Reliable USB comm? - Githubissues

phil-barrett commented 3 years ago

Yes, I am having another wild hair moment...

One of the things that I see a lot of in various CNC forums are people complaining about EMI/Noise. In many cases it comes in on the USB cable. Just today, I was reminded of that while testing my new Pro breakout board. Multiple crashes and alarms until I routed the USB cable away from the stepper motor - and then none after that. What I saw was error messages like "$ not valid" or some such. Signifying that garbage input was probably received.

Perhaps an edge to grblHAL would be a packetized com protocol with error checking and resend capability? There is no substitute to getting machine electronics laid out correctly with proper shielding and such but if a hardened protocol reduced some of the errors, it could be a big selling point for grblHAL. Why go with X or Y when grblHAL has that? Obviously, it would be optional.

I am sure the benefit can be debated.

HuubBuis commented 3 years ago

A trouble free connection is a must for safe CNC operations. WiFi, Bluetooth and USB use protocols that should take care of this. The serial over USB connection, grbl uses, is however is not that robust. Changing it would also need a change at the sender side. I think adding USB support using HID would be easier to implement.

if a hardened protocol reduced some of the errors, it could be a big selling point for grblHAL

I aggree

phil-barrett commented 3 years ago

a change at the sender side

Fortunately we know a couple of them...

terjeio commented 3 years ago

Perhaps an edge to grblHAL would be a packetized com protocol with error checking and resend capability?

SLIP?

I saw a port of grbl recently with checksum added (to every block/line?) Not sure about resend capability - that is a tricky one to implement.

@HuubBuis Bluetooth is reliable in a noisy environment?
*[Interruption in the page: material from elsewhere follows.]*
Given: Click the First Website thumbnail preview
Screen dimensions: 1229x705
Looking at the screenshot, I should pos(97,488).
phil-barrett commented 3 years ago

Yeah, resend has its issues. A long time ago, I implemented an out of order resend scheme for streaming media (based on UDP). You need to have a sequence number and queue the packets up as they are received. The front end process checks the validity of a packet an enqueues it if valid, tosses it if not. The queue manager checks the queued packet and if there is a missing packet issues a resend request. Make the queue depth tunable (set it deep enough to handle a couple of resends) and delay start of actual operations until the queue exceeds a defined min queue length. Signal error if more than a certain number bad packets are received within a window (that is related to min queue length)

SLIP?

Now that goes back a long way. I dunno, TCP/IP might be over kill here.

HuubBuis commented 3 years ago

@HuubBuis Bluetooth is reliable in a noisy environment?
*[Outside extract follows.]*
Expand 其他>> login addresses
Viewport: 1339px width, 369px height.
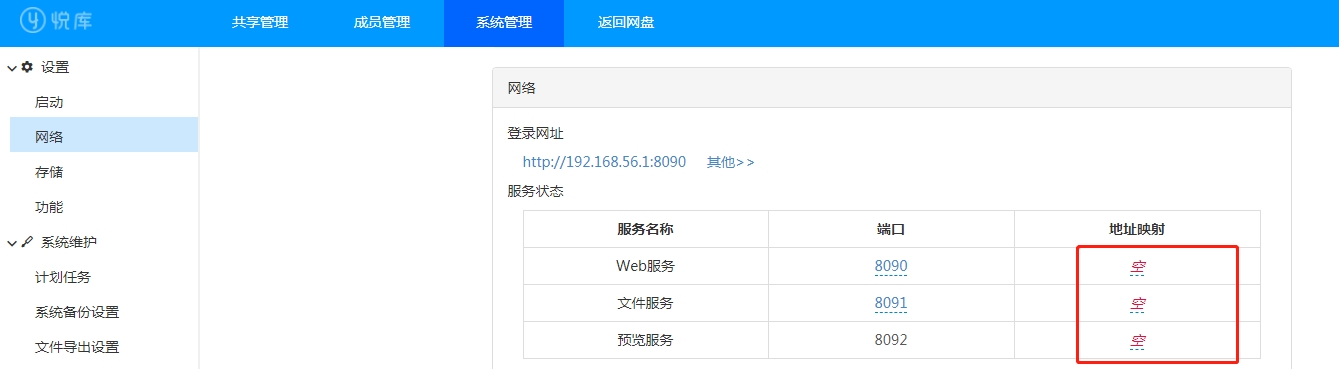731,162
My small shop isn't that noisy compared to a production site. I use WiFi (ESP8266) for the lathes for galvanic isolation and to control (develop & debug) any lathe from any PC (Tablet). My rotary table is connected using Bluetooth (HC05) for the same reason. I do this for several years now and both work without any problem. The communication protocol behind these connections is responsible for a "reliable" connection. I notice once in a while a very short delay. I am not sure but I suspect that the Windows update on my low power tablets (Atoms) is the cause of this. I think that serial over USB, in general, is "less" reliable than WiFi or Bluetooth. Most grbl users have a USB connection so it can't be so bad to use. If there are problems, they are hard to solve for most users.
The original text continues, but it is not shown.